*EXERCISE DIRECTIONS*:
Check every line in the records below for the word "Privacy" and report how many have it, nothing more.

"""

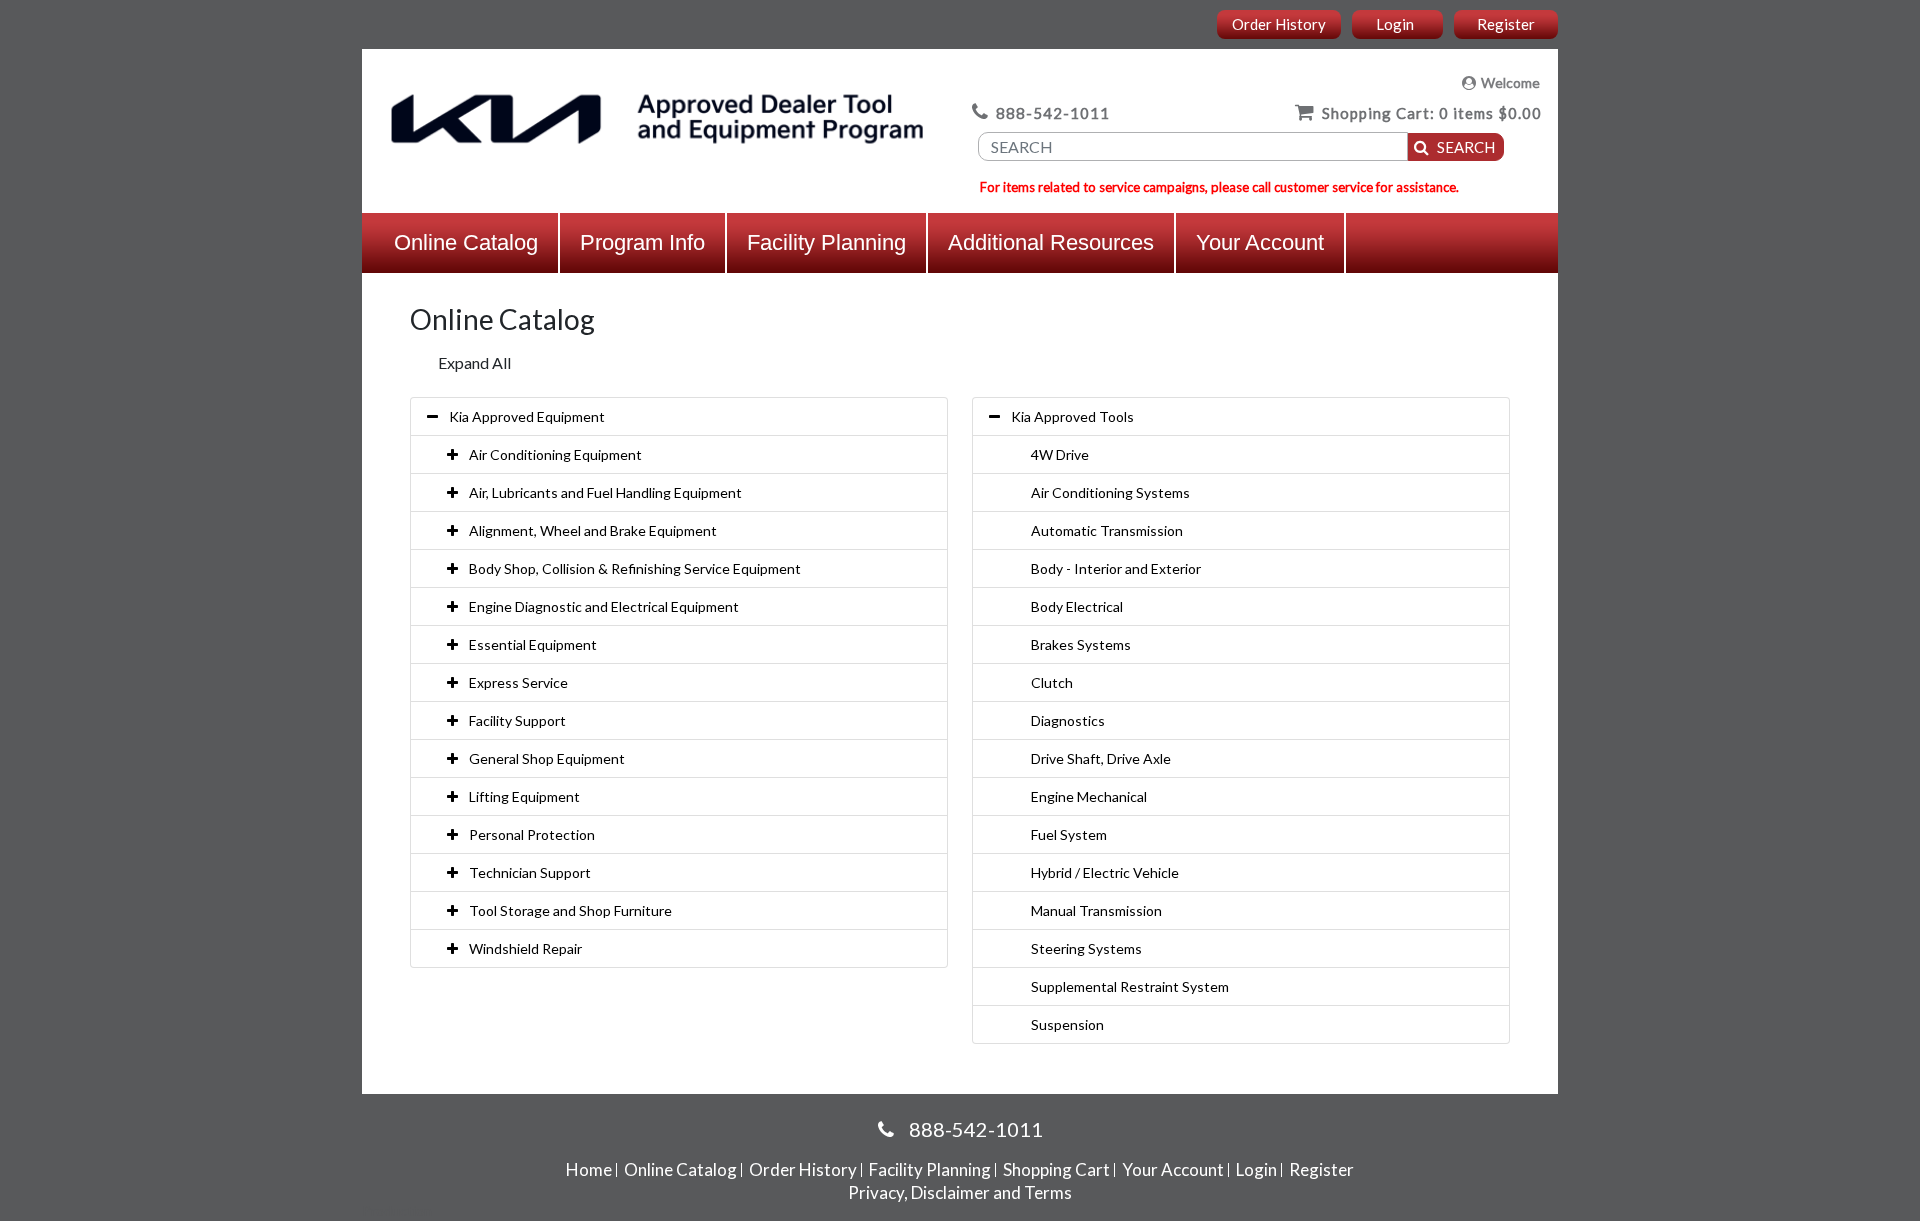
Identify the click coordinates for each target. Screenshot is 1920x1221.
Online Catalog (466, 242)
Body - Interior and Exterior (1116, 568)
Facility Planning (826, 242)
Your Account (1260, 242)
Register (1506, 24)
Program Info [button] (642, 242)
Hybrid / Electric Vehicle (1105, 872)
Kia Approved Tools (1072, 416)
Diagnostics (1068, 720)
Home (589, 1169)
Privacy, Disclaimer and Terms (960, 1192)
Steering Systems (1086, 948)
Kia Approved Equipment (527, 416)
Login (1395, 24)
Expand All (474, 362)
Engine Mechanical (1089, 796)
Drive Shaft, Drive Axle (1101, 758)
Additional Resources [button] (1051, 242)
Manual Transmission (1096, 910)
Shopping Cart (1056, 1169)
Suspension (1067, 1024)
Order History (1279, 24)
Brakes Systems (1081, 644)
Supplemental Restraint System (1130, 986)
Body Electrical (1077, 606)
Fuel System (1069, 834)
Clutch (1052, 682)
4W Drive (1060, 454)
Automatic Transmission (1107, 530)
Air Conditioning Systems (1110, 492)
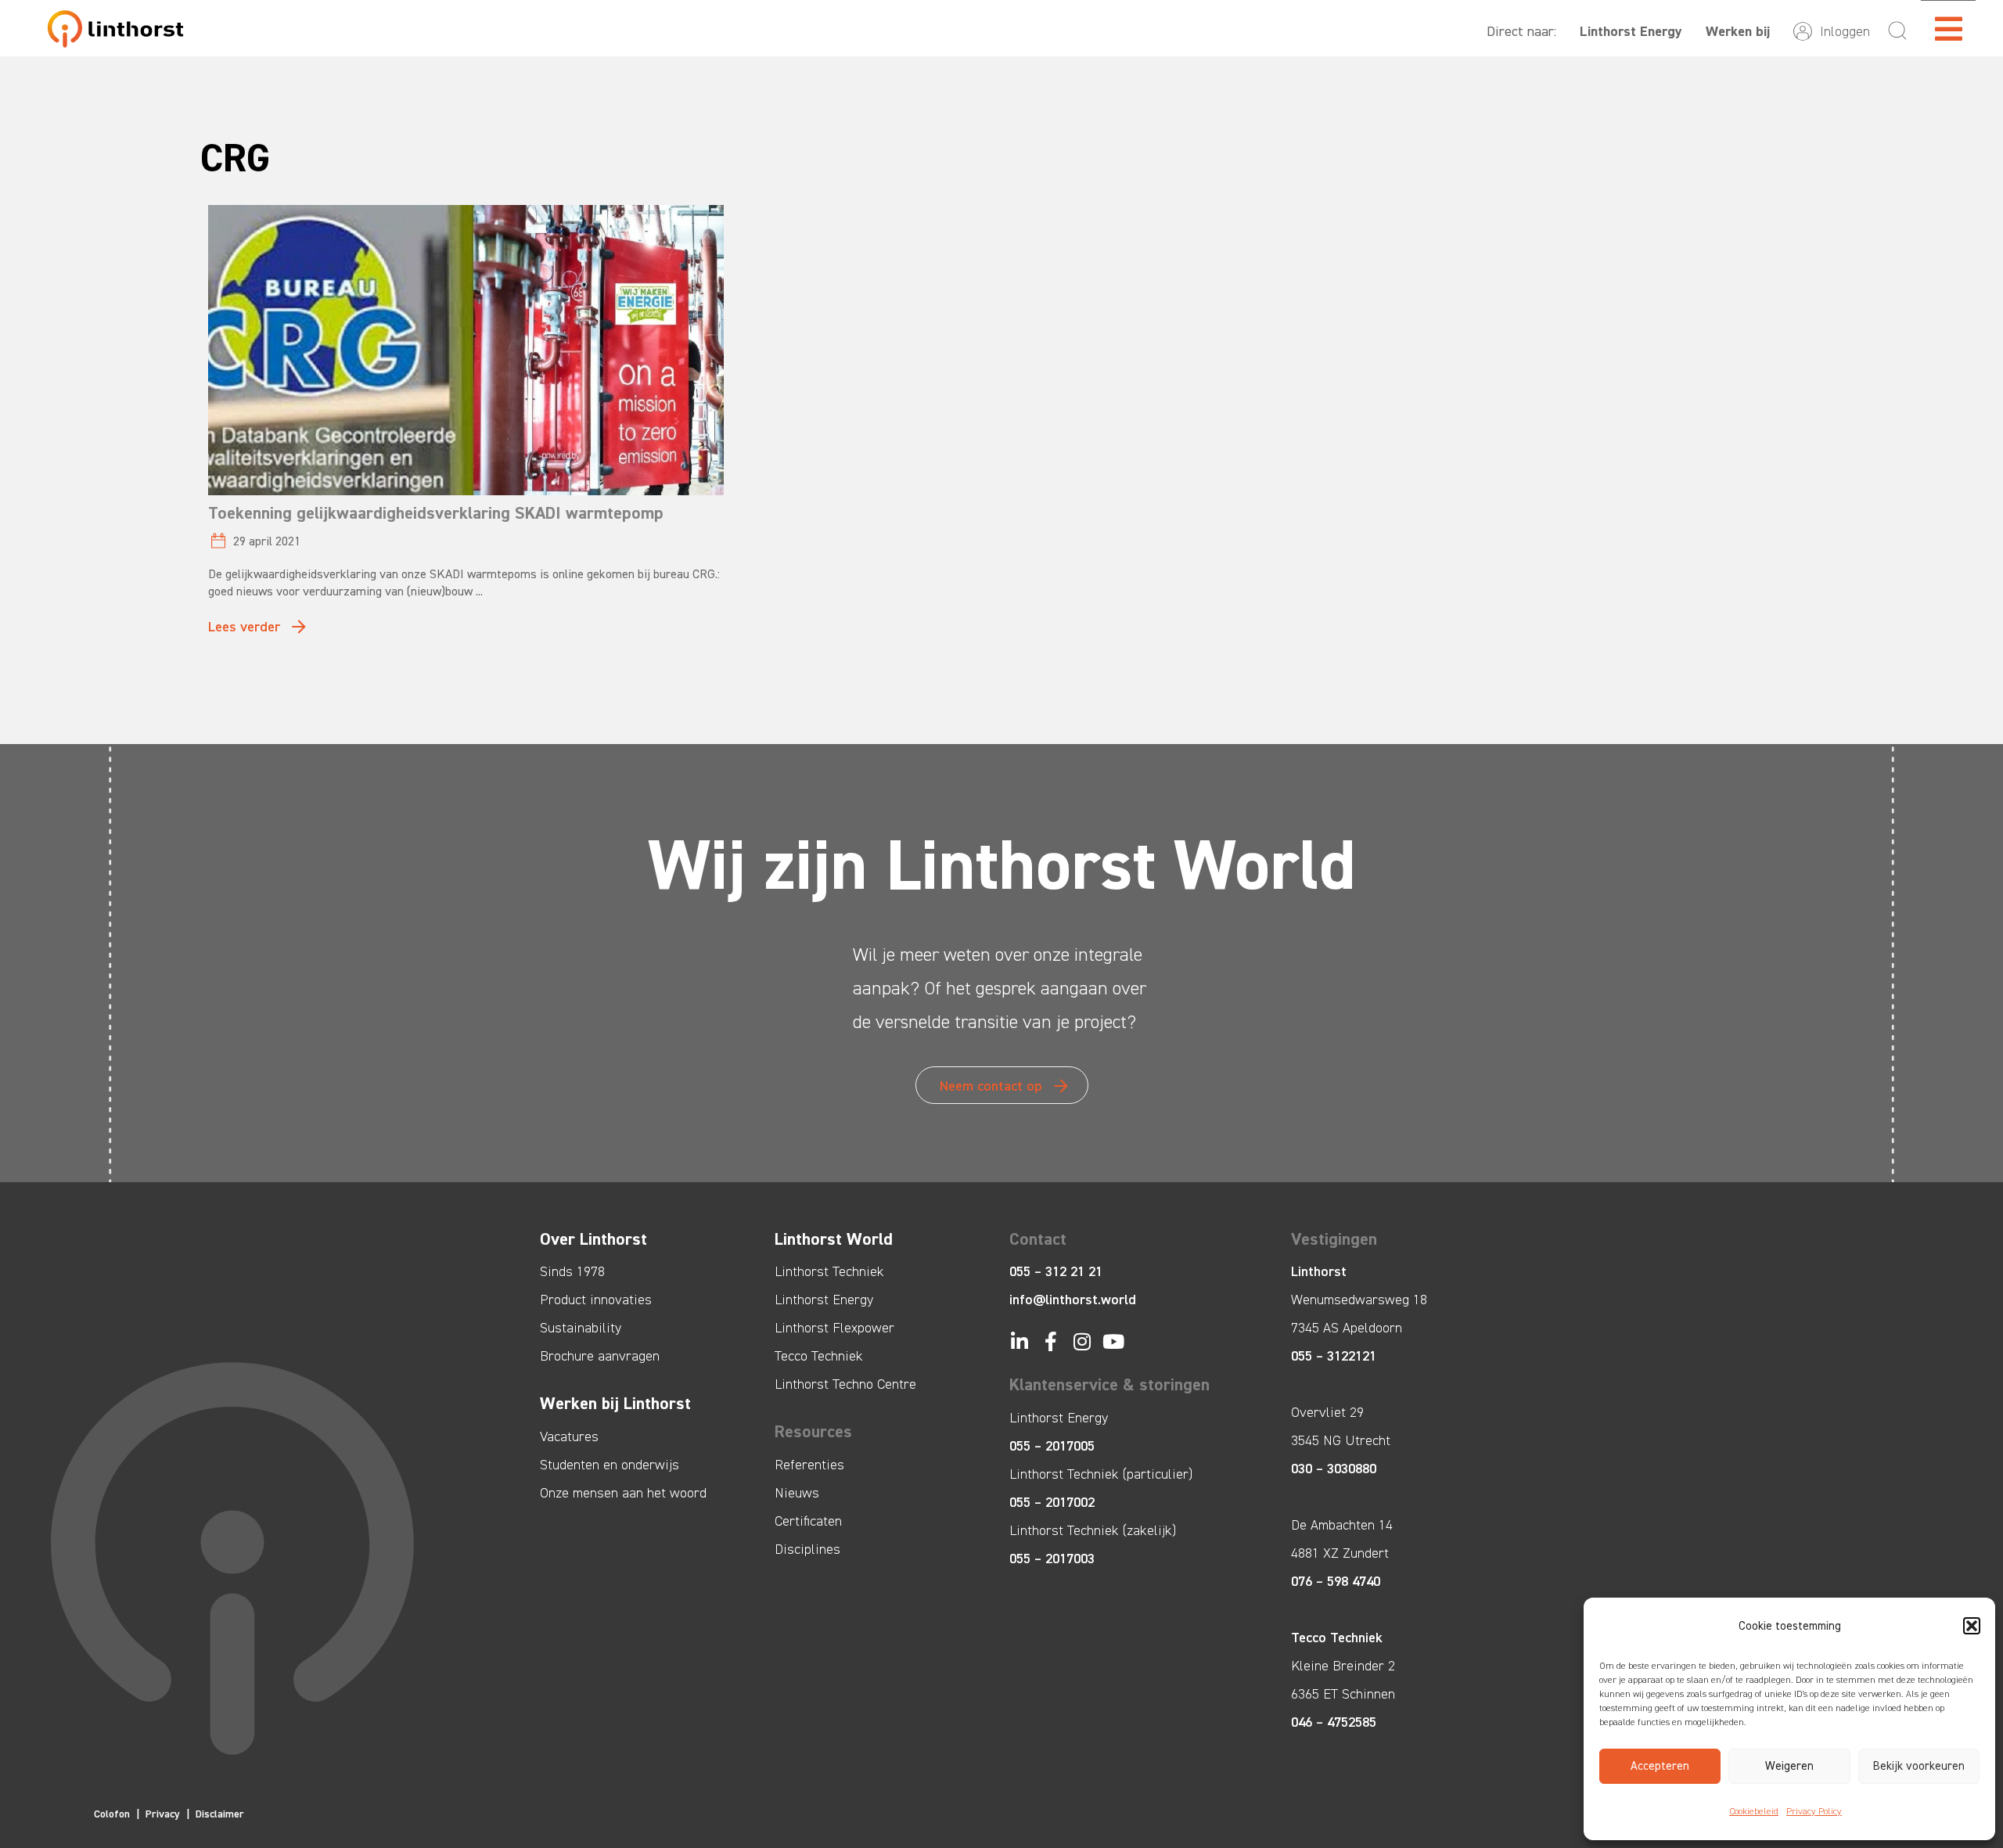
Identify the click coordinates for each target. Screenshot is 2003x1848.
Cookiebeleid (1753, 1811)
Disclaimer (220, 1814)
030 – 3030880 (1333, 1468)
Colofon (112, 1814)
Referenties (809, 1464)
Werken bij (1738, 31)
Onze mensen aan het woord (623, 1492)
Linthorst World (834, 1239)
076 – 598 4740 (1335, 1581)
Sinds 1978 (572, 1271)
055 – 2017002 (1052, 1502)
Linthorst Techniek (829, 1271)
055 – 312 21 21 (1055, 1271)
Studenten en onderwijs (609, 1464)
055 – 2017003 (1052, 1558)
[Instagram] (1081, 1341)
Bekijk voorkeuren (1919, 1766)
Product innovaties (596, 1299)
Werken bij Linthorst (615, 1403)
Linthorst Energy (1631, 31)
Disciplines (807, 1549)
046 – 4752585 (1333, 1722)
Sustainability (580, 1327)
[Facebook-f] (1050, 1341)
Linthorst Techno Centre (845, 1384)
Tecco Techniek (819, 1355)
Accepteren (1660, 1766)
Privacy (163, 1814)
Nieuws (797, 1492)
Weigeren (1789, 1766)
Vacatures (569, 1436)
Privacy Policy (1814, 1811)
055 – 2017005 (1052, 1445)
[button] (1972, 1626)
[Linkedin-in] (1019, 1341)
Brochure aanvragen (600, 1355)
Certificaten (808, 1521)
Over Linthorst (593, 1239)
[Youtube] (1113, 1341)
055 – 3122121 (1333, 1355)
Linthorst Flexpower (834, 1327)
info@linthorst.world (1072, 1299)
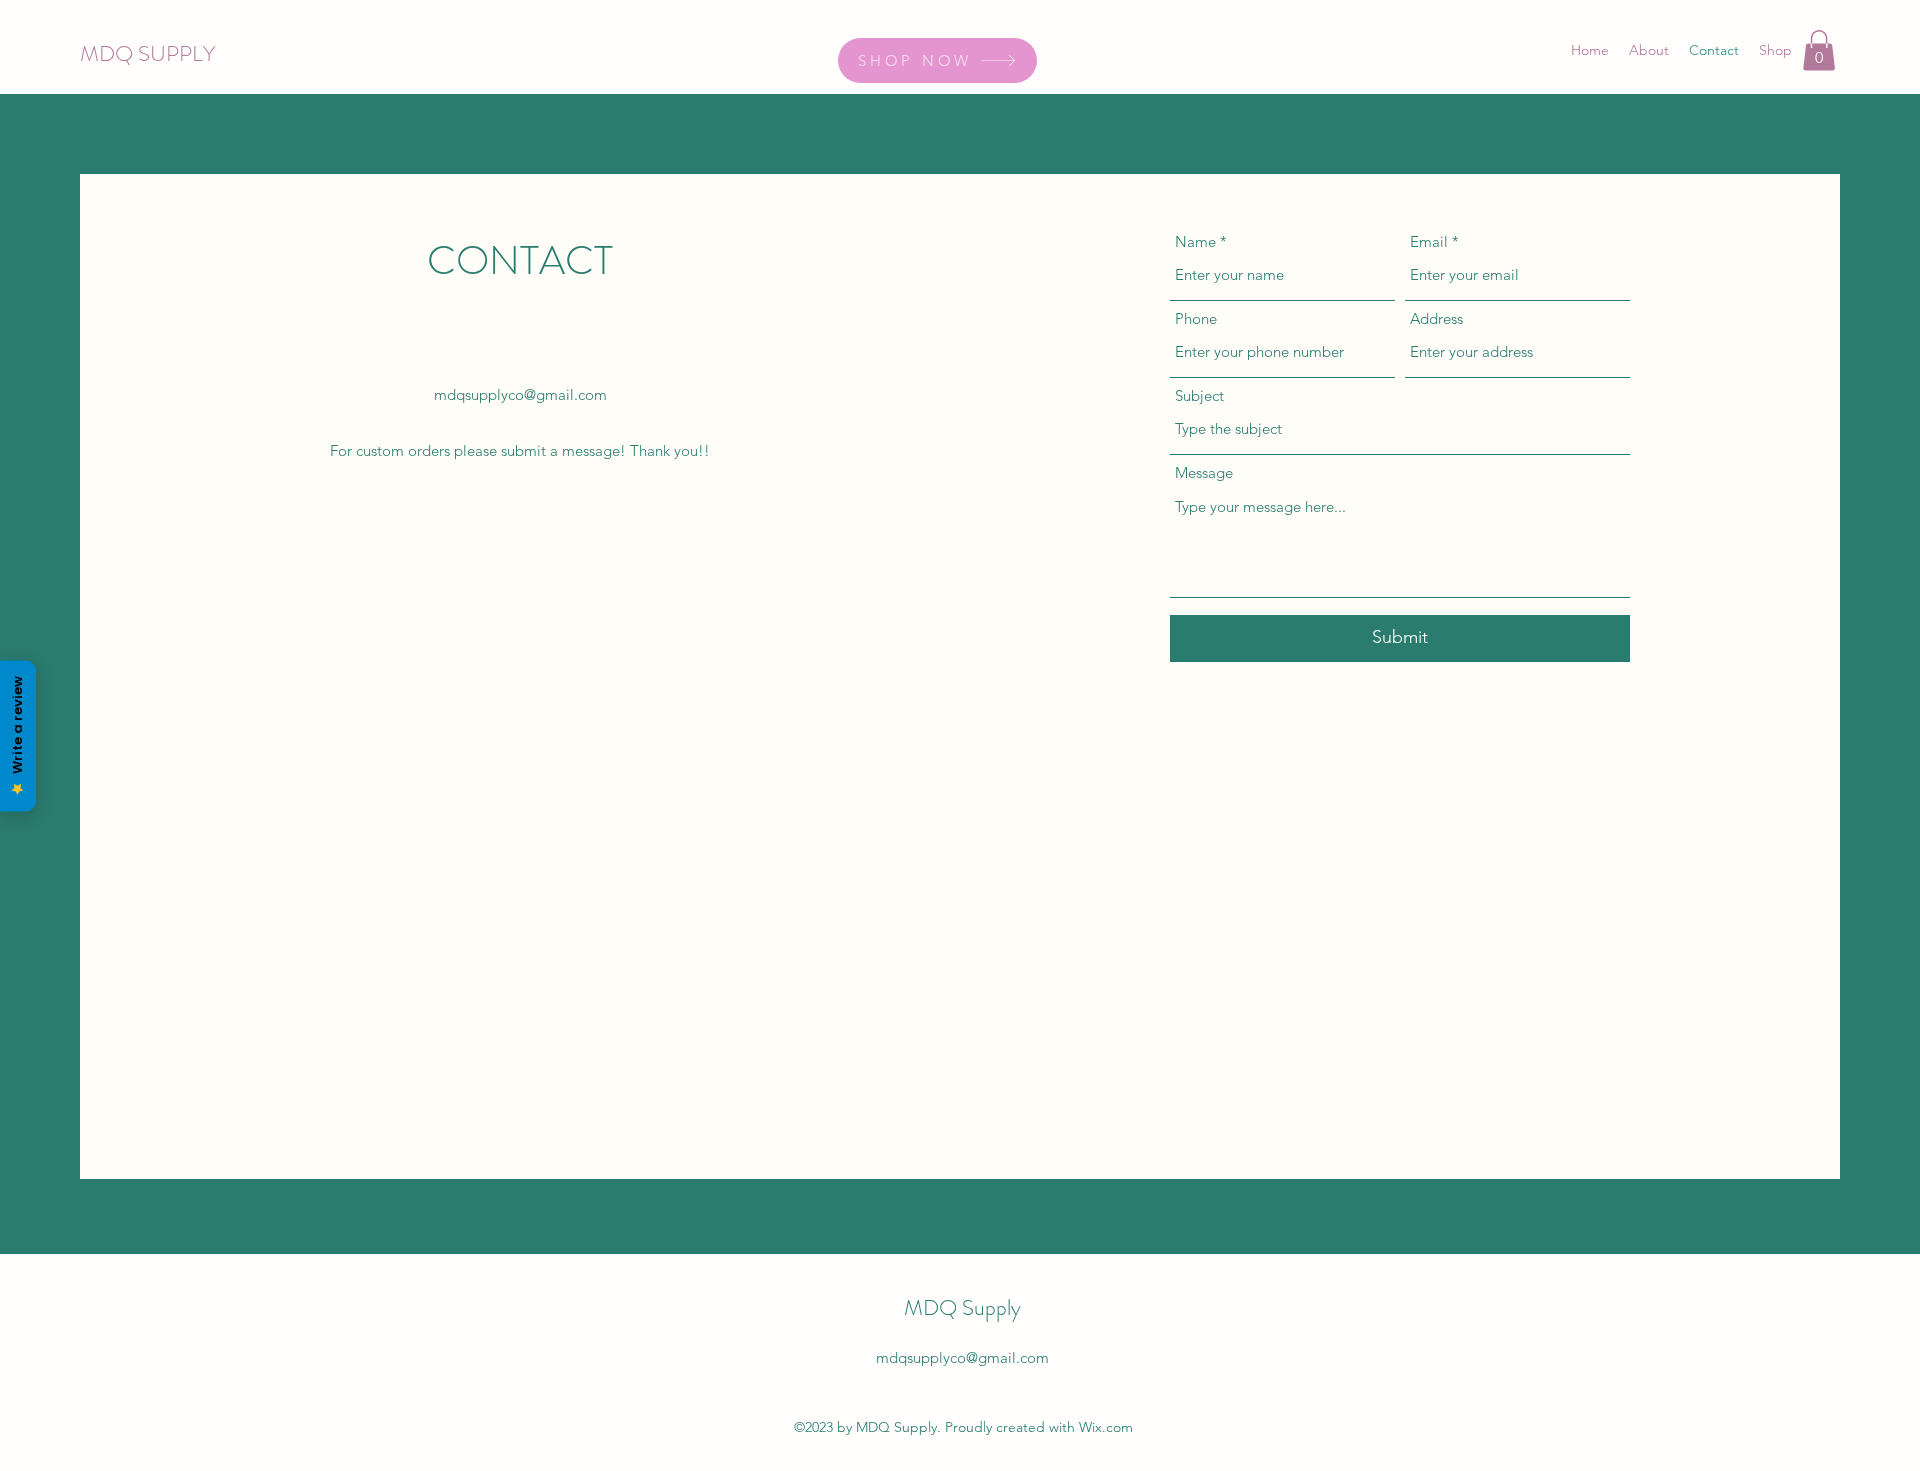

"""

*EXPECTED ANSWER*:
3